* Directives:
A - According to the page on a KSM equivalent for FreeBSD, why has such a feature not been prioritized for FreeBSD? Answer in one to three sentences.
B - Carry on writing the page about a KSM equivalent on FreeBSD, starting right after its last sentence.

* Passage provided:
· · ·
KSM-equivalent on FreeBSD

Linux KSM (Kernel Samepage Merging) is what lets CubeSandbox claim “<5 MB overhead per instance” while actually keeping thousands of identical microVMs in RAM. FreeBSD ships no equivalent, and this is the last architectural gap between a Cube-shape FreeBSD stack and Cube itself. This page is what we found when we actually looked.

What KSM does, briefly

Linux KSM (mm/ksm.c, docs at kernel.org) is an opportunistic content-based page deduplicator. A kernel thread ksmd scans pages userspace opts in to via madvise(addr, len, MADV_MERGEABLE). Stable candidates land in a red-black tree keyed by page-content hash. On a match, both virtual mappings are rewritten to a single physical page marked read-only; writes trigger the normal CoW path and un-share. QEMU/KVM calls MADV_MERGEABLE on guest RAM regions so many identical VMs collapse into one physical set of kernel pages.

What FreeBSD ships (nothing, directly)

As of FreeBSD 15.0-RELEASE, there is no committed KSM-equivalent in head. We checked for:

Phabricator reviews at reviews.freebsd.org matching ksm, samepage, page merge, page dedup — none.
Quarterly reports and 15.0 release notes — no mentions of content-based page sharing in the VM subsystem.
freebsd-virtualization@ archives — periodic “has anyone looked at this?” threads. The standing answer from VM maintainers: hairy interactions with vm_object collapse, superpage promotion, and pmap-level invariants; narrow user base; hasn’t been prioritized.
· · ·
* Recorded information:
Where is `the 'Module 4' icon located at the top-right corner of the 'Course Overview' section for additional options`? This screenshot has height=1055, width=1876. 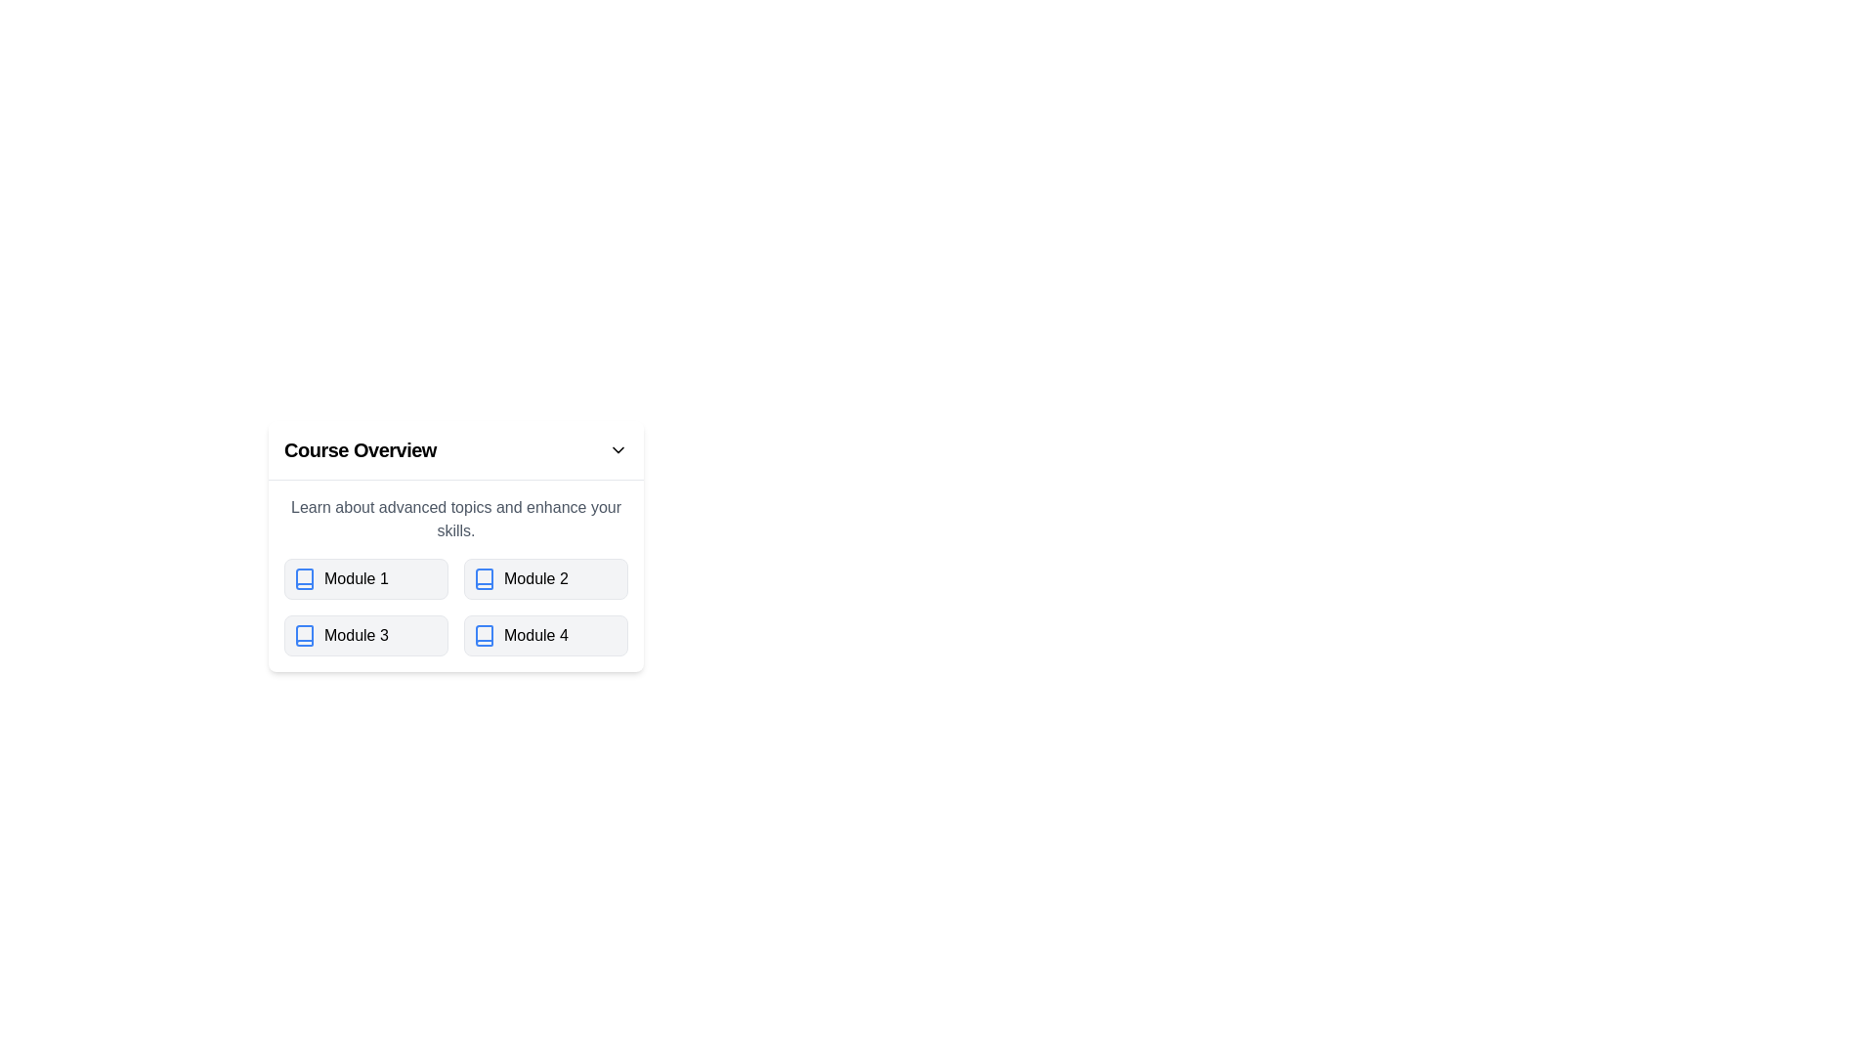
the 'Module 4' icon located at the top-right corner of the 'Course Overview' section for additional options is located at coordinates (484, 636).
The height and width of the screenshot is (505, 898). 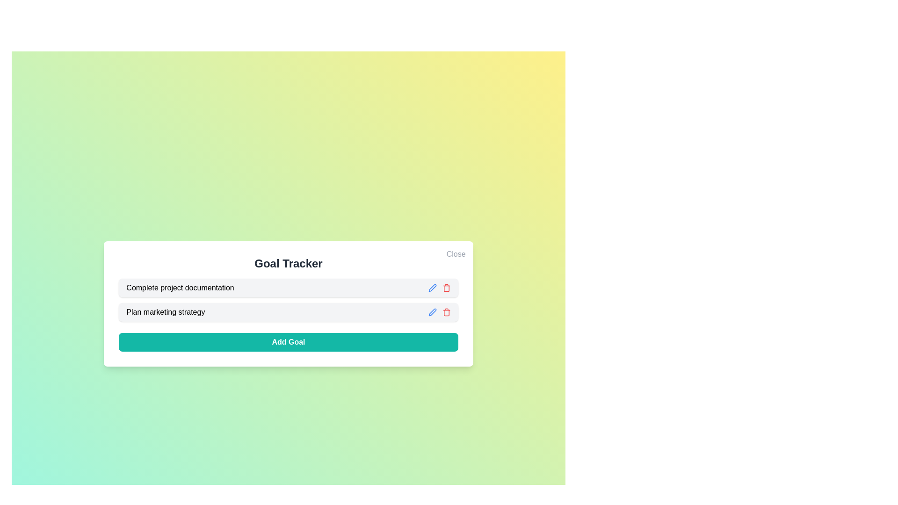 I want to click on the 'Add Goal' button to add a new goal, so click(x=287, y=342).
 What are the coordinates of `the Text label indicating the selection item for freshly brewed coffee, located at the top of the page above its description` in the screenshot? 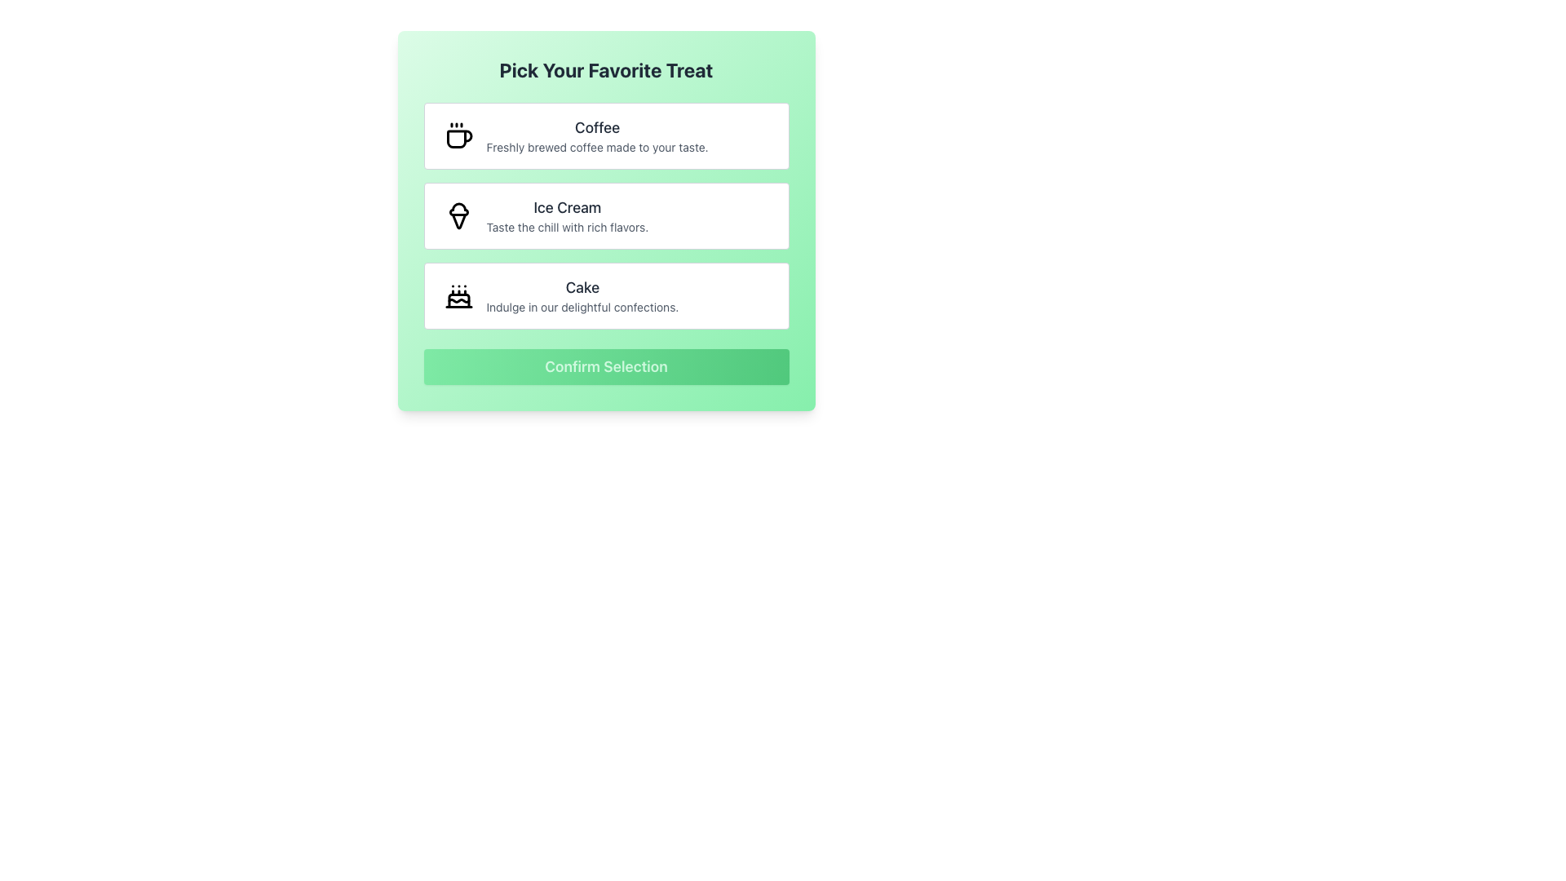 It's located at (596, 127).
· · ·
* Answers to the exercises:
A - The page cites the standing answer from FreeBSD VM maintainers on the freebsd-virtualization@ list. Such a feature would have hairy interactions with vm_object collapse, superpage promotion, and pmap-level invariants, and it would serve only a narrow user base.

B -
Downstream forks (Netflix, Sato-san’s out-of-tree work, iXsystems, Klara) — none carrying a KSM backport we could find.

There is identity-based sharing via vm_object shadow chains and MAP_SHARED mappings — two processes mmaping the same file or forking from a common parent share backing pages until someone writes. There is no content-based sharing.

What we measured on honor

Running 50 × 256 MB bhyve VMs resumed from per-entry bhyvectl --suspend checkpoints:

metric	value
baseline free memory	18 476 MB
after 50 VMs resumed	4 114 MB free / 13 764 MB active / 3 711 MB inactive
Δ active + inactive + free consumption	~13 100 MB
nominal un-shared (50 × 256 MB)	12 800 MB
effective dedup	~0%

Per-bhyve RSS reports 275 MB each, which sums to 13.7 GB — roughly the physical consumption observed. FreeBSD’s VM is doing its normal thing: each bhyve process has its own anonymous pages for the guest’s resident working set. No content-dedup happens anywhere in the stack.

Despite each VM being resumed from a ckp produced by bhyve code that shares most file bytes across entries (same boot, same stock FreeBSD guest), nothing in the chain causes those identical bytes to become shared RAM.

The three paths forward

Path A — vmm memseg backed by ckp file (small kernel patch)

The research agent’s original framing was “bhyve userspace-only, hundreds of LoC”. Going to the source: that was wrong. The real scope:

bhyve -r restores by read(ckp_fd, baseaddr, len) in usr.sbin/bhyve/snapshot.c:657.
baseaddr is a userspace mmap window onto vmm-kernel-allocated guest memory. The mmap is MAP_SHARED against /dev/vmm/<name>.
The kernel-side memseg is vm_object_allocate(OBJT_SWAP, …) at sys/dev/vmm/vmm_mem.c:190 — pure anonymous, no hook for file-backing.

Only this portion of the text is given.